Given exercise 1:
Answer these questions about the extract on satellite orbits:
(a) What inclination must a geostationary orbit have?
(b) Why does the extract call radio waves the workhorses of communication?
(c) In Amplitude Modulation, what property of the wave is varied to match the audio signal?

Extract to read:
----

Feature	Geosynchronous (GSO)	Geostationary (GEO)
Orbital Period	23h 56m 4s (Matches Earth)	23h 56m 4s (Matches Earth)
Inclination	Can be tilted (inclined)	Must be 0° (Above the Equator)
Appearance from Earth	Moves in a pattern (e.g., figure-eight)	Fixed/Stationary at one point
Altitude	~35,786 km	~35,786 km

Sources: Science-Class VII . NCERT(Revised ed 2025), Earth, Moon, and the Sun, p.176; Science ,Class VIII . NCERT(Revised ed 2025), Keeping Time with the Skies, p.185; Physical Geography by PMF IAS, Earths Atmosphere, p.280; Environment and Ecology, Majid Hussain, BASIC CONCEPTS OF ENVIRONMENT AND ECOLOGY, p.6

3. Applications of Satellite Orbits: Remote Sensing vs. Communication (intermediate)

Concept: Applications of Satellite Orbits: Remote Sensing vs. Communication

4. Electromagnetic Waves and Modulation (AM vs. FM) (basic)

To understand how we communicate with satellites and radios, we must first look at the Electromagnetic (EM) Wave. Think of a wave as a carrier of energy. A wave has a wavelength (the distance between two peaks) and a frequency (how many peaks pass a point in one second). These two are inversely related: the higher the frequency, the shorter the wavelength Physical Geography by PMF IAS, Tsunami, p.192. In the world of communication, Radio Waves are our workhorses because they have long wavelengths and can travel vast distances Physical Geography by PMF IAS, Earths Atmosphere, p.279.

However, a raw radio wave is just a simple hum; to carry a song or a voice, we must "mold" it. This process is called Modulation. There are two primary ways we do this:

• Amplitude Modulation (AM): Here, we vary the strength (height) of the wave to match the audio signal. While simple, AM is very sensitive to noise. Natural static from lightning or man-made interference from engines creates electrical spikes that change the wave's height. Since an AM receiver looks at height to decode the sound, it picks up these spikes as static.

----

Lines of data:
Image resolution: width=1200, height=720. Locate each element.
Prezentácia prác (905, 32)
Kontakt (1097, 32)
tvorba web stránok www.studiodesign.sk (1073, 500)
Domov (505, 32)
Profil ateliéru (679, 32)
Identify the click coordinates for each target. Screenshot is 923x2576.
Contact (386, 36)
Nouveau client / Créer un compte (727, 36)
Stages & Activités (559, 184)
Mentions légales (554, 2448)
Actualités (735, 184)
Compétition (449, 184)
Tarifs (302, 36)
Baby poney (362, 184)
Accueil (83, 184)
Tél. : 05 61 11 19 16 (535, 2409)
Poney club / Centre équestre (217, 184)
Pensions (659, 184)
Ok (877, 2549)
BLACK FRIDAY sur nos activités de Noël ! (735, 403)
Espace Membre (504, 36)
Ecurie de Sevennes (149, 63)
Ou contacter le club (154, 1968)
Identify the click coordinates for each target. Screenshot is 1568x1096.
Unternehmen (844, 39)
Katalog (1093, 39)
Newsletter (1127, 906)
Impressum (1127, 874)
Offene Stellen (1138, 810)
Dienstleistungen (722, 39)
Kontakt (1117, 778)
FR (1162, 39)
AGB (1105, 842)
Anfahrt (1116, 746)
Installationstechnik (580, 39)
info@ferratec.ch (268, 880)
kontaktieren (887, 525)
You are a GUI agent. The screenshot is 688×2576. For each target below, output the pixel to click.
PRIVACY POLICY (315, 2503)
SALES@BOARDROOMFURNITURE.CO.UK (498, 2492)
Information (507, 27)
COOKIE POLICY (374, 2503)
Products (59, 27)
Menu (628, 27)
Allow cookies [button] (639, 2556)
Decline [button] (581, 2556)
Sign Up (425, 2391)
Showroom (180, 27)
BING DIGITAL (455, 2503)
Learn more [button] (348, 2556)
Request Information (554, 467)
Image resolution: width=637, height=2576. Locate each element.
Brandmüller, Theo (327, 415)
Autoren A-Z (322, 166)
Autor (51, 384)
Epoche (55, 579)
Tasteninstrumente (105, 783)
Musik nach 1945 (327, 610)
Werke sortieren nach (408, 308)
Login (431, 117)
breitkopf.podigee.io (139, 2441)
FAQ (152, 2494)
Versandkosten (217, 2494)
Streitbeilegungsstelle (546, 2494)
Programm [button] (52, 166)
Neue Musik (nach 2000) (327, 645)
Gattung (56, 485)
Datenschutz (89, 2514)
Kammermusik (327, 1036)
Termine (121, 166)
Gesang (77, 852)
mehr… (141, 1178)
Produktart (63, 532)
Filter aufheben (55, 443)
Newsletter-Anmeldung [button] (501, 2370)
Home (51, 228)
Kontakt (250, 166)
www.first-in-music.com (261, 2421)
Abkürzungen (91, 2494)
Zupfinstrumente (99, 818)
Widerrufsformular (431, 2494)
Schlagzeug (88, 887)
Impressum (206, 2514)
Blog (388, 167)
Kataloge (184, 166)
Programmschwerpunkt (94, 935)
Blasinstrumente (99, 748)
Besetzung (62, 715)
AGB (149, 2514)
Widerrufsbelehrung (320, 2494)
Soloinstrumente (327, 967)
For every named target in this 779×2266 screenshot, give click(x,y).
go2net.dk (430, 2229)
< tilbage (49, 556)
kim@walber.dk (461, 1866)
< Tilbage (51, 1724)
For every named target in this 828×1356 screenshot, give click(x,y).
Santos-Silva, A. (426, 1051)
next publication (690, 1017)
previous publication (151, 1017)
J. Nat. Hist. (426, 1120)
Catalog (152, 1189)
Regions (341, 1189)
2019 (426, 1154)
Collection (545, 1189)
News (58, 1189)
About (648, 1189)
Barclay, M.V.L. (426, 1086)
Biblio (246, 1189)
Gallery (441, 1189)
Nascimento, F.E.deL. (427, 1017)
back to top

----

Given exercise 2: Switch "Epoche" to "Zeitraum" in the entries, beginning at the line that has "BING DIGITAL (455, 2503)" and stopping after the line that has "Filter aufheben (55, 443)". Give back only those lines, with nothing else changed.

Task response 1:
(a) It must be 0°, above the Equator.
(b) They have long wavelengths and can travel vast distances.
(c) The strength (height) of the wave.

Task response 2:
BING DIGITAL (455, 2503)
Learn more [button] (348, 2556)
Request Information (554, 467)
Image resolution: width=637, height=2576. Locate each element.
Brandmüller, Theo (327, 415)
Autoren A-Z (322, 166)
Autor (51, 384)
Zeitraum (55, 579)
Tasteninstrumente (105, 783)
Musik nach 1945 (327, 610)
Werke sortieren nach (408, 308)
Login (431, 117)
breitkopf.podigee.io (139, 2441)
FAQ (152, 2494)
Versandkosten (217, 2494)
Streitbeilegungsstelle (546, 2494)
Programm [button] (52, 166)
Neue Musik (nach 2000) (327, 645)
Gattung (56, 485)
Datenschutz (89, 2514)
Kammermusik (327, 1036)
Termine (121, 166)
Gesang (77, 852)
mehr… (141, 1178)
Produktart (63, 532)
Filter aufheben (55, 443)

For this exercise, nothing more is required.